- [Provided data]
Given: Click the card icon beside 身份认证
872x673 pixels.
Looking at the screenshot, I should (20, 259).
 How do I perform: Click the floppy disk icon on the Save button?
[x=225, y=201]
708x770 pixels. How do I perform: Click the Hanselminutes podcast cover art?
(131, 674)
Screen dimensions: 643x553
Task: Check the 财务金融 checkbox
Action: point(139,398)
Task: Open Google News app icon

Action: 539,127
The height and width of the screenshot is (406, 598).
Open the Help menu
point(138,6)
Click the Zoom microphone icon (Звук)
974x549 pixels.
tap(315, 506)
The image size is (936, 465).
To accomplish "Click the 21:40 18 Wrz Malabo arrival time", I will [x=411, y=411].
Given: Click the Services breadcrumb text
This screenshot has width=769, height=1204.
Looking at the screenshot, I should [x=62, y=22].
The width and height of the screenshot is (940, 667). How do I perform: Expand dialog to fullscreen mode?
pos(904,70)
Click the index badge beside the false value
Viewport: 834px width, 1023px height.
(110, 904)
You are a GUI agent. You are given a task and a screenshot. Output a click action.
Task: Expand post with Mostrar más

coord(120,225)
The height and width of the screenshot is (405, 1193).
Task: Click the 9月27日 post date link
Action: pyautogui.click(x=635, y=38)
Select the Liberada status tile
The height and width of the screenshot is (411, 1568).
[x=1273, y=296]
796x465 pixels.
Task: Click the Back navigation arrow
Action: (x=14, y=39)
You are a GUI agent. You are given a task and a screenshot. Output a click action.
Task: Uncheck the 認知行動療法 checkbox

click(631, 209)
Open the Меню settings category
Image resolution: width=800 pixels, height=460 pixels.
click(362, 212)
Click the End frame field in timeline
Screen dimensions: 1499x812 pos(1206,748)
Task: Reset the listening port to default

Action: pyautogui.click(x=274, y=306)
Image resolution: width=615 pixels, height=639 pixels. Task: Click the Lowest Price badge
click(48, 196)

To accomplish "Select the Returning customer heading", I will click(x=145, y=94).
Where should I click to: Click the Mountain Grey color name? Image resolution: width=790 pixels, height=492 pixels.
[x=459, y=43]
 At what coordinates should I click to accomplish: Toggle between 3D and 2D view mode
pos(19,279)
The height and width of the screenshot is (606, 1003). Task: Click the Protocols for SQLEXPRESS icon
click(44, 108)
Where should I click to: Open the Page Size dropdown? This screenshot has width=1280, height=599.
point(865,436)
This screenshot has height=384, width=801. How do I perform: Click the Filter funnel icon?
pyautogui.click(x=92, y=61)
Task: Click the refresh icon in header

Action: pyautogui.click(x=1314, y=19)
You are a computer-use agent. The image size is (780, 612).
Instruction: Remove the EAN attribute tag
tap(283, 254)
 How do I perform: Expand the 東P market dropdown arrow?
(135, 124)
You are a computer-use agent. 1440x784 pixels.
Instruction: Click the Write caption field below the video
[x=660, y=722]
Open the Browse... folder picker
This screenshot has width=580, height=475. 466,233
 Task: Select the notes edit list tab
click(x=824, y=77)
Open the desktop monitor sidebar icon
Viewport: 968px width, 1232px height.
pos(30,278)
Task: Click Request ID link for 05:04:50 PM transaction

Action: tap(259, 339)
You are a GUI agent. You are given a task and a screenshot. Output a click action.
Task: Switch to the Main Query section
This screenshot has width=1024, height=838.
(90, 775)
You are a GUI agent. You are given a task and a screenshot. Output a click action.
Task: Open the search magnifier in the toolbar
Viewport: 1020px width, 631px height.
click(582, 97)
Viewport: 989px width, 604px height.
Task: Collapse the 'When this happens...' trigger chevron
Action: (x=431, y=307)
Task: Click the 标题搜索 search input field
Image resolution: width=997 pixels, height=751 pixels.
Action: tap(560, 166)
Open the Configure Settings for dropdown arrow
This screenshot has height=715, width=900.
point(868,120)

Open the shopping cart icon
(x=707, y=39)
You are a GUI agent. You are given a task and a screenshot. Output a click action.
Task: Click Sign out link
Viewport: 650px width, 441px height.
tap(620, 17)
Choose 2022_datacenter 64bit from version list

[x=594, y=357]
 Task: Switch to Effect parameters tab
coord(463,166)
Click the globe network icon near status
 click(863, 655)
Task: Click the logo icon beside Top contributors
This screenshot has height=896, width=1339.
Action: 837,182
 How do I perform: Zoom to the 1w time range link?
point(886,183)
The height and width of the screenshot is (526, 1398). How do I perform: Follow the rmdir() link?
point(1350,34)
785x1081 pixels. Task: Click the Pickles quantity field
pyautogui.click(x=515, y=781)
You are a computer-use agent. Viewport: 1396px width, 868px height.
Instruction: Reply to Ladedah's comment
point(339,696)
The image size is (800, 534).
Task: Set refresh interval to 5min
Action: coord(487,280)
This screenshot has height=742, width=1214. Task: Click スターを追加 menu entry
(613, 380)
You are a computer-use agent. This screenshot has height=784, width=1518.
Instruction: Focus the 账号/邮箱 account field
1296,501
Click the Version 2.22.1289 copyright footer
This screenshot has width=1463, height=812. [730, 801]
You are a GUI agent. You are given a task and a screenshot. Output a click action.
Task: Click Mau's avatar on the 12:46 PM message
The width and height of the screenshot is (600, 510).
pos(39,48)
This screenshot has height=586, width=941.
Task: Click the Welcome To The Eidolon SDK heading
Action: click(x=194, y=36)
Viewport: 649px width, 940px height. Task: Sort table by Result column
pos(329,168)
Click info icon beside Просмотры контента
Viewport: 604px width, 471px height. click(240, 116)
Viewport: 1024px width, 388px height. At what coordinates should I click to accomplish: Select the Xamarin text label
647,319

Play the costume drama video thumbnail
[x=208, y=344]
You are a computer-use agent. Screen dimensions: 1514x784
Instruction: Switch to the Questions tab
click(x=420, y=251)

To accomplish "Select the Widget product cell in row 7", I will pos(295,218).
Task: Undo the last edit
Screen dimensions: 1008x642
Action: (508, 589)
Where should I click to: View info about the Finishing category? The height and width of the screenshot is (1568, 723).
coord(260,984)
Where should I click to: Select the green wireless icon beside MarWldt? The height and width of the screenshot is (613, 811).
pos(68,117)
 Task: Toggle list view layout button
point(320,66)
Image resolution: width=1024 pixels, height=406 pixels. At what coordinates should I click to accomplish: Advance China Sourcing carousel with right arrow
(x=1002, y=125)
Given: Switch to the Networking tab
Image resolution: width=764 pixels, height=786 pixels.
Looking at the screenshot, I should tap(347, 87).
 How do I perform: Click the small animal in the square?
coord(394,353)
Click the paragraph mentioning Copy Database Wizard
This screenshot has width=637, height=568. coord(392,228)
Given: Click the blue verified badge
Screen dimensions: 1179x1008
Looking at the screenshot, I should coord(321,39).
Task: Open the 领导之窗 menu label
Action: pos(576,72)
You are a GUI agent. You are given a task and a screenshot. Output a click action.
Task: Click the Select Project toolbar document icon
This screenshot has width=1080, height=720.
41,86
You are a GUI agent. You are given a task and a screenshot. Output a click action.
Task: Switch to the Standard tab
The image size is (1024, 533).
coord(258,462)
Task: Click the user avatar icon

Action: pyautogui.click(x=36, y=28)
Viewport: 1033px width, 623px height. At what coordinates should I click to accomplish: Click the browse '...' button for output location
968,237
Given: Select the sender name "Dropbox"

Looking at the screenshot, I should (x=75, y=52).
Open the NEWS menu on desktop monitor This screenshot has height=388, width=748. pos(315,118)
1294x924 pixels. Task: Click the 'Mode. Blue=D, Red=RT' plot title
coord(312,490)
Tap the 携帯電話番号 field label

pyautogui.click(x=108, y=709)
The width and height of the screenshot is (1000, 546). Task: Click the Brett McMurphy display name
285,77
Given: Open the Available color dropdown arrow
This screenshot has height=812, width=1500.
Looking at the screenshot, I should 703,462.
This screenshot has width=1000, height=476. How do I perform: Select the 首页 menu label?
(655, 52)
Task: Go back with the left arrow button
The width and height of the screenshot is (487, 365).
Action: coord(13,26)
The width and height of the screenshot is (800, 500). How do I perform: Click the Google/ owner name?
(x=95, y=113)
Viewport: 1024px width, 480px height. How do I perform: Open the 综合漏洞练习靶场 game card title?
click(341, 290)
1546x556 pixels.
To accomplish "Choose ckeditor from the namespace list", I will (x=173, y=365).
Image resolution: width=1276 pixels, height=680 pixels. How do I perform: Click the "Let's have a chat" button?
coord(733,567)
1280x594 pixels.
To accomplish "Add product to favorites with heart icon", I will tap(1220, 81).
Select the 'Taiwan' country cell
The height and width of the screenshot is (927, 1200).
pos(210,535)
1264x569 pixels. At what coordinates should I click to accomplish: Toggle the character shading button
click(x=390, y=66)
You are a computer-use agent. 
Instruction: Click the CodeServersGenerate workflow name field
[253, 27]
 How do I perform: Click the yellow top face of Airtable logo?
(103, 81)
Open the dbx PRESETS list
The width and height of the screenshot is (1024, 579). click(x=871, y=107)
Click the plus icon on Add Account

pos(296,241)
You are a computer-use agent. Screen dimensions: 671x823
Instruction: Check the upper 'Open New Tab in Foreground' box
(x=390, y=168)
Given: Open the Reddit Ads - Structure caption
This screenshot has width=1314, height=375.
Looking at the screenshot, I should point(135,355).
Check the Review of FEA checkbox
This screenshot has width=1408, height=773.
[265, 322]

- [Task prompt] Out of the entries above, write out only the lines between the line holding "Click the End frame field in timeline" and the line holding "Open the Configure", inclusive, each exactly as given.

- [Task output]
Click the End frame field in timeline
Screen dimensions: 1499x812 pos(1206,748)
Task: Reset the listening port to default

Action: pyautogui.click(x=274, y=306)
Image resolution: width=615 pixels, height=639 pixels. Task: Click the Lowest Price badge
click(48, 196)

To accomplish "Select the Returning customer heading", I will click(x=145, y=94).
Where should I click to: Click the Mountain Grey color name? Image resolution: width=790 pixels, height=492 pixels.
[x=459, y=43]
 At what coordinates should I click to accomplish: Toggle between 3D and 2D view mode
pos(19,279)
The height and width of the screenshot is (606, 1003). Task: Click the Protocols for SQLEXPRESS icon
click(44, 108)
Where should I click to: Open the Page Size dropdown? This screenshot has width=1280, height=599.
point(865,436)
This screenshot has height=384, width=801. How do I perform: Click the Filter funnel icon?
pyautogui.click(x=92, y=61)
Task: Click the refresh icon in header

Action: pyautogui.click(x=1314, y=19)
You are a computer-use agent. The image size is (780, 612).
Instruction: Remove the EAN attribute tag
tap(283, 254)
 How do I perform: Expand the 東P market dropdown arrow?
(135, 124)
You are a computer-use agent. 1440x784 pixels.
Instruction: Click the Write caption field below the video
[x=660, y=722]
Open the Browse... folder picker
This screenshot has width=580, height=475. 466,233
 Task: Select the notes edit list tab
click(x=824, y=77)
Open the desktop monitor sidebar icon
Viewport: 968px width, 1232px height.
pos(30,278)
Task: Click Request ID link for 05:04:50 PM transaction

Action: tap(259, 339)
You are a GUI agent. You are given a task and a screenshot. Output a click action.
Task: Switch to the Main Query section
This screenshot has width=1024, height=838.
(90, 775)
You are a GUI agent. You are given a task and a screenshot. Output a click action.
Task: Open the search magnifier in the toolbar
Viewport: 1020px width, 631px height.
click(582, 97)
Viewport: 989px width, 604px height.
Task: Collapse the 'When this happens...' trigger chevron
Action: (x=431, y=307)
Task: Click the 标题搜索 search input field
Image resolution: width=997 pixels, height=751 pixels.
Action: tap(560, 166)
Open the Configure Settings for dropdown arrow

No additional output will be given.